What Could’ve Been Better
Apparently, the Romulans were going to be the villains, but were then changed to the Klingons. Edward James Olmos was originally going to play Kruge, but then the role went to Christopher Lloyd.
Lloyd’s a good actor and a great comic actor, but is a strange choice to play a fierce Klingon warrior. He does a good job with the material, but doesn’t have that same underlying menace and intensity that Ricardo Montalban has as Khan in The Wrath of Khan.
Also, they could’ve strengthened Kruge’s motivation. He sees Genesis as a possible weapon, but this could’ve been elaborated upon. They could’ve even had him reporting back to the Klingon Empire so there was a greater sense of threat. As it is, he just seems to be operating independently – a villain for the sake of being a villain because the Klingons are antagonists.
Kirstie Alley played Saavik in The Wrath of Khan, but did not return because she was afraid of being typecast. It always hurts a character and continuity when an actor is replaced.
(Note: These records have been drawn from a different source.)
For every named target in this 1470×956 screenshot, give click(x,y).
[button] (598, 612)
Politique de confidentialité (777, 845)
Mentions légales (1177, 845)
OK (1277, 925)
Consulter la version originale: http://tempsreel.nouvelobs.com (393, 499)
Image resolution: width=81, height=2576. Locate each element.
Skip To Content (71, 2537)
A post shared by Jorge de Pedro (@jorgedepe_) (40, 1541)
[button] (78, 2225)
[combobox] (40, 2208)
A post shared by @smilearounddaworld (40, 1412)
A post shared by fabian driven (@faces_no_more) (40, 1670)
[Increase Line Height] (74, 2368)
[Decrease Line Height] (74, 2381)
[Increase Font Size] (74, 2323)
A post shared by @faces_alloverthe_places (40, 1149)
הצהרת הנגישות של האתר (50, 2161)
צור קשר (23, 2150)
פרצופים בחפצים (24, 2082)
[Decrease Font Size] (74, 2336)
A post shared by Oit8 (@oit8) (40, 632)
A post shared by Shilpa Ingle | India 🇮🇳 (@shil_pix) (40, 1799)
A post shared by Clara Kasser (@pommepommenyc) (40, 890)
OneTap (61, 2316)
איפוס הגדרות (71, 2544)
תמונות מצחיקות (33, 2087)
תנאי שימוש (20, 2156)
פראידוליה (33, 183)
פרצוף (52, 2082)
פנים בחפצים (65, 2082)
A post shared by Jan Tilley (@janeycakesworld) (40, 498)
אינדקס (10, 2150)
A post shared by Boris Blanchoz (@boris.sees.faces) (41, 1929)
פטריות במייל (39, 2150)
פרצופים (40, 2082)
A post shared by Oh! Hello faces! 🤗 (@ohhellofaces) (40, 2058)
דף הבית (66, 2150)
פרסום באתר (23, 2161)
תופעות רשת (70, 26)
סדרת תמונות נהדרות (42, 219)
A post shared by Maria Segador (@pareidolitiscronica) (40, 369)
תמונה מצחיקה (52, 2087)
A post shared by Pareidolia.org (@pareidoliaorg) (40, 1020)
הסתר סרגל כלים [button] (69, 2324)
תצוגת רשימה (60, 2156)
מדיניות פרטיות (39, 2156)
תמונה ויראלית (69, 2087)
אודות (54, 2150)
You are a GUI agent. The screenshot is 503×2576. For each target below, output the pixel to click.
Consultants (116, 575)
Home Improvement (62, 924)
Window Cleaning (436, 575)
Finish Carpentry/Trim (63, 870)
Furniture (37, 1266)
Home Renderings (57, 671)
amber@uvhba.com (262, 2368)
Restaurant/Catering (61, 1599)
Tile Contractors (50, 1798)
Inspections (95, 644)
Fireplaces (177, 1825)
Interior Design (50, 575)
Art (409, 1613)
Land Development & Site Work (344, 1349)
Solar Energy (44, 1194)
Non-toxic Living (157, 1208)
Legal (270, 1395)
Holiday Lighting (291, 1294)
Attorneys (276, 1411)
Curtis does a good job, but Saavik should be carrying over chemistry from The Wrath of Khan, which doesn’t happen because of the change of actor.
The Search for Spock is the sequel that needed to be made since they had to resurrect Spock so the Enterprise crew could have more adventures, but it does such a good job in keeping the audience engaged, surprising them, and moving them, that the journey to its conclusion remains compelling and entertaining throughout.
And things happen that we genuinely don’t expect: from the murder of David, to the destruction of the Enterprise.
I’ve always felt it’s underrated in the pantheon of Star Trek movies.